Daily News Editorial Board 

New York Daily News

A call to 9-1-1 in an emergency could bring a fire department paramedic or a fire department firefighter racing to help. Both professionals are highly trained to save lives. But for reasons going back years (like paramedics being civilian employees, while firefighters are uniformed), their pay is wildly divergent, with paramedics and their emergency medical technician colleagues compensated far below the firefighters.

The injustice of an arrangement we already knew to be unfair was magnified in the years before COVID, when paramedics and EMTs answered a growing share of 9-1-1 calls, and was magnified further in the depths of the pandemic, when paramedics and EMTs rushed to even more scenes and were heralded as essential workers. Still, embarrassingly low salaries persisted, with EMTs often forced to moonlight just to make ends meet.

What could have been a big step toward parity should have come last week with a new contract deal between Mayor Bill de Blasio and the two Emergency Medical Services unions. But it is more parody than parity, with the only equality being the EMS workweek moving from their old 37.5 hours per week to the 40-hour standard used by firefighters.

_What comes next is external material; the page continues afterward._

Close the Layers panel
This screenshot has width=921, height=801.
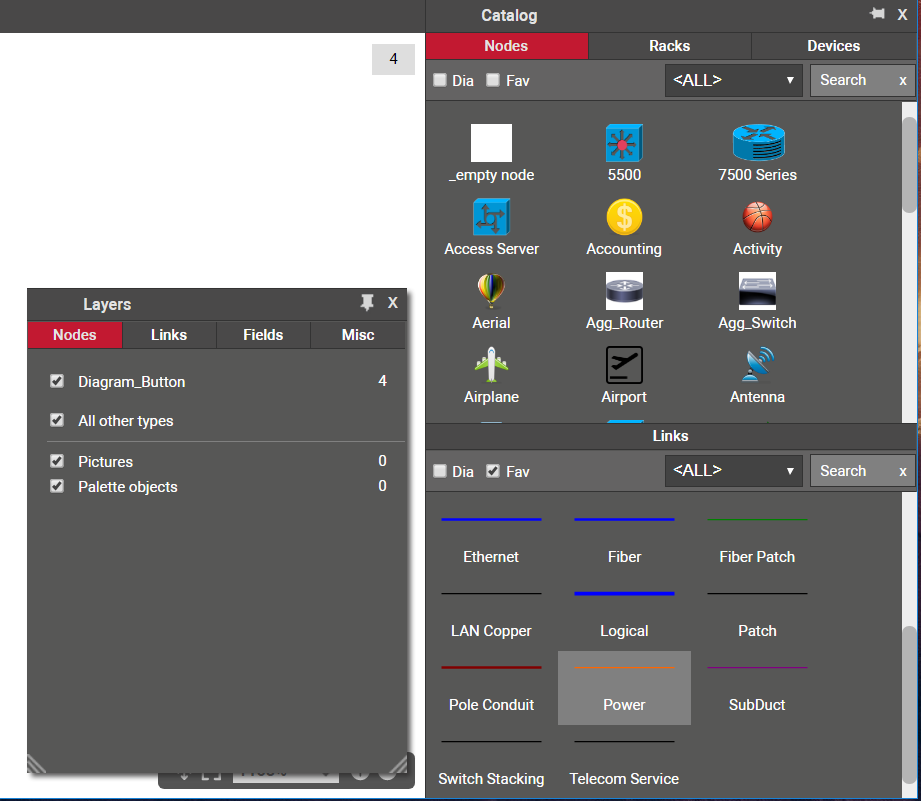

As for higher pay, the deal calls for the same pattern increase that was approved for the other civilian unions. Any ground they make up to get closer to their fellow FDNY lifesavers will slip away with the next round of firefighter bargaining. The EMS unions are suing to be recognized as uniformed employees, entitling them to the stepped-up tier.

The proposed contract only runs until July 28, 2022 (having been backdated several years). That allows the next mayor, taking office on Jan. 1, to take further necessary steps to raise up the 4,500 women and men in EMS towards their firefighters peers.

It has been more than 25 years since EMS was joined to the FDNY. After a quarter century, the second-class status cannot continue. Lives are being saved every day and that is work the city must fairly appreciate.